A ode to Jim Thome


Cleveland Indians fans were treated to a sight this weekend as the Tribe retired the jersey of one of its greats, Jim Thome.

The first baseman recently was inducted into the baseball hall of fame in Cooperstown, New York. An honor that was a long time coming for Thome.

The Peoria, Illinois, native finished his historic 22 year career in Major League Baseball with a .276 batting average and collecting 612 home runs. That mark is good enough to put Thome in eighth place all-time on the home run list.

In addition to leading the Indians in home runs, Thome is the franchise leader in walks (1,008) and second in career RBIs (937).
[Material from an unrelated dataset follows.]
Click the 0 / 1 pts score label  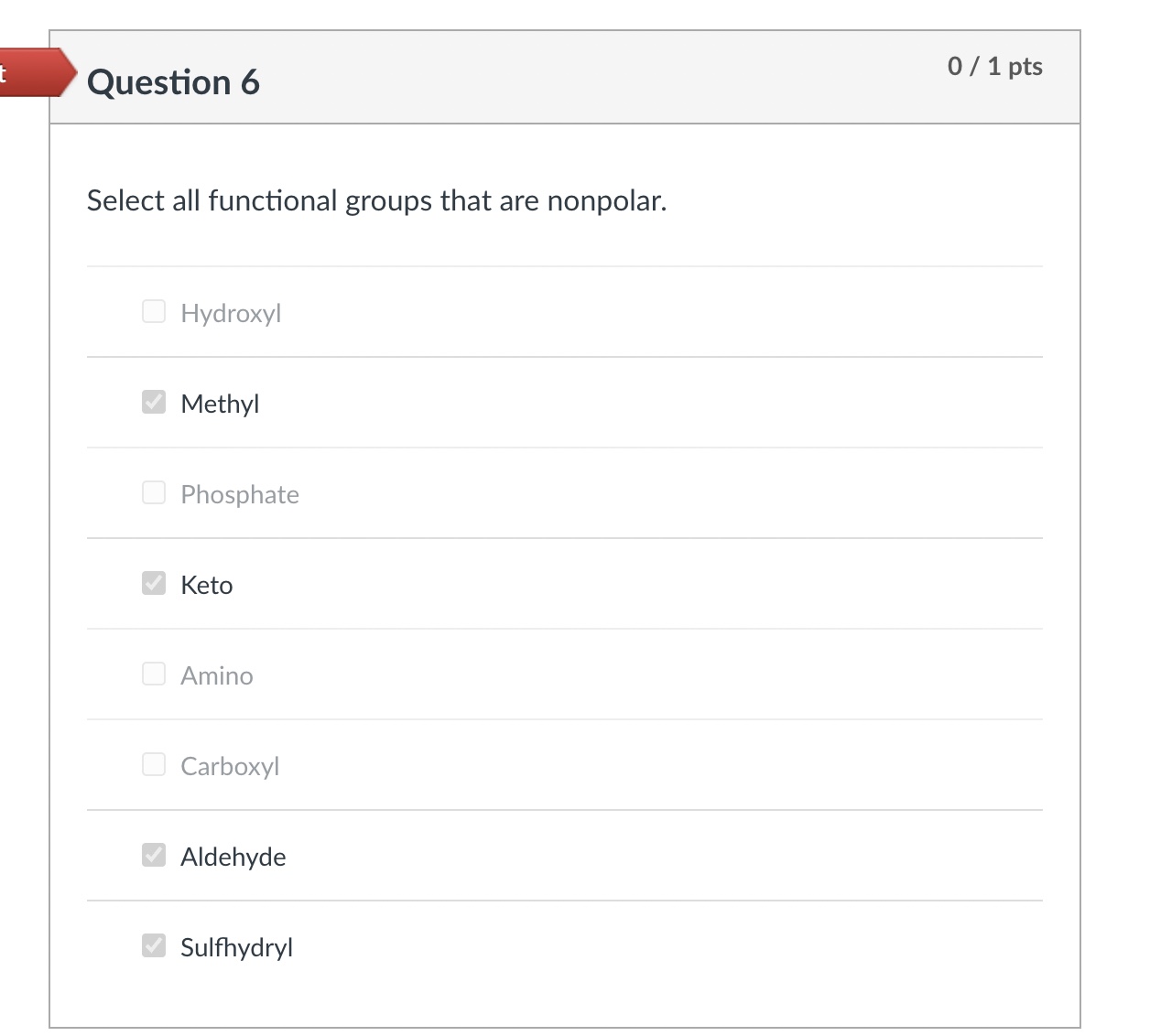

He got his break with the Indians in 1991. Thome didn't play his famed first base position, but he began his career in "the show" at third base. He was part of a crop of young players that helped end a 41 year playoff drought for the Tribe.

He played for six teams from 1991 to 2012 and left fans with many memories including these historic moments for Cleveland.

He endeared himself to the fans of Cleveland and Philadelphia through hard work and his blue collar attitude. Because of his work ethic, Thome's jersey is now on permanent display inside of Progressive Field between legends Larry Doby and Bob Feller.

“To have my jersey retired gives me the chills,” Thome said last Saturday. “To see my number hanging in the rafters in the company of Bob Feller, Lou Boudreau, Jackie Robinson, Mel Harder, Larry Doby, Earl Averill, Bob Lemon and Frank Robinson, I don’t really know what to say. That’s some ‘Field of Dreams’ stuff right there.”

During his ceremony, Thome strolled into the batter's box and did something that will go down into Indians history.

He was mauled at home plate by the likes of Carlos Baerga, Kenny Lofton, and Omar Vizquel. A sight that was common in Northeast Ohio during the entire duration of the 1990s. It's great to see Thome get the heroes welcome he deserves. The first basemen meant so much to so many and now his legacy will live on forever.